By contrast with Danish and Norwegian attitudes, the Swedes think existing institutions like the Council should be more prominent in this politically and ecologically sensitive part of the world. Through ecological and climatological research, Sweden is also pushing its soft power in the region. This completes a picture of Swedish Arctic policy consistent with its general foreign policy line, which stresses multilateralism, norm-entrepreneurship and the desire to be a world leader in promoting the “higher ends” of world affairs.
Conforming to national stereotypes
The bewildering changes taking place up north drives these states’ foreign policies and makes them more assertive. To my mind, we are not dealing with change, as some would have it, but enforcement. One cannot help but be struck by how “the Arctic” has had the unexpected effect of crystallizing the foreign policy doctrines of each respective country. The Arctic, if you like, puts each national disposition on steroids and highlights the realist idea that capabilities are the “alpha and omega” of foreign policy.
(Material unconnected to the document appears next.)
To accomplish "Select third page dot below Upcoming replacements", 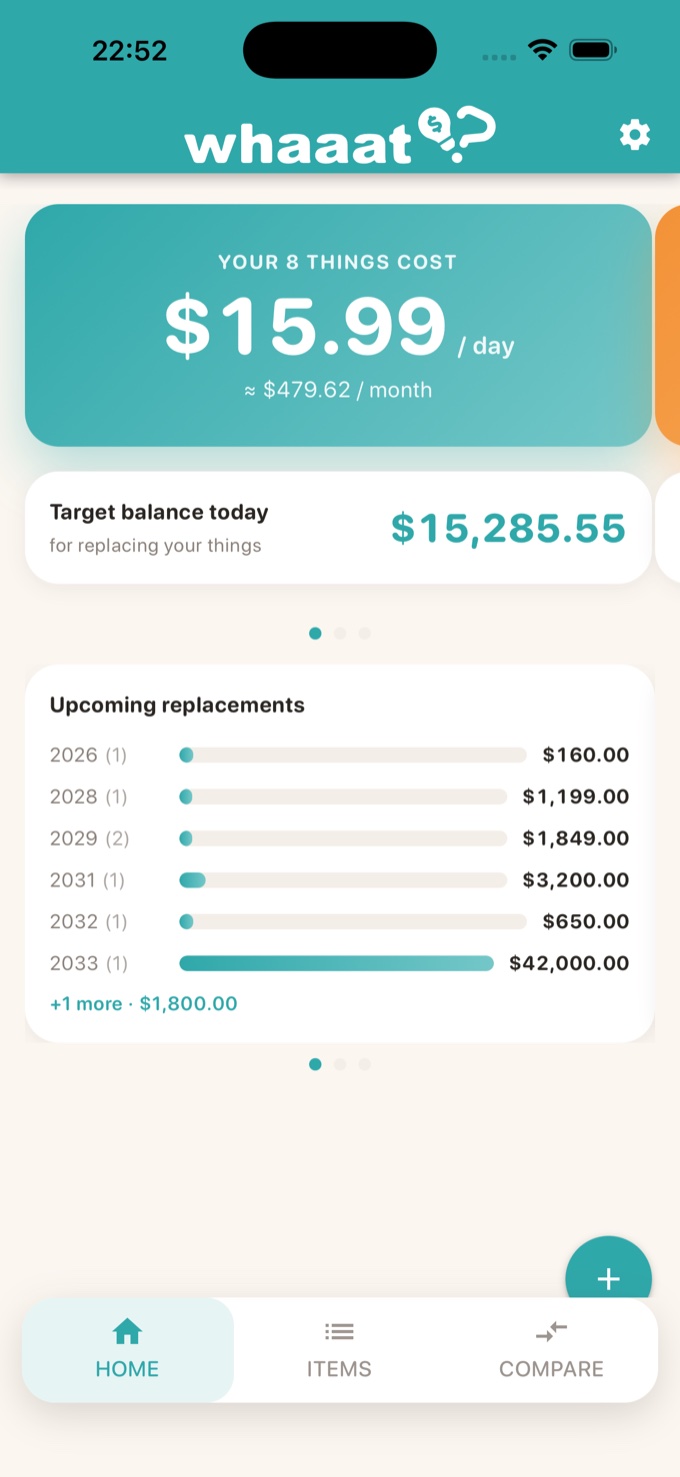I will coord(364,1064).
One striking observation is that each country conforms quite closely to its national stereotype: the Norwegian policy is driven by petroleum, the Danish policy by various inferiority complexes, and the Swedish policy by a naïve Puritanism. A wider theme in the region that needs to be further explored is the uneasy relationship between regional solidarity and national self-interest. In any event, developments in the High North suggest a new and exciting chapter in Scandinavian foreign policy.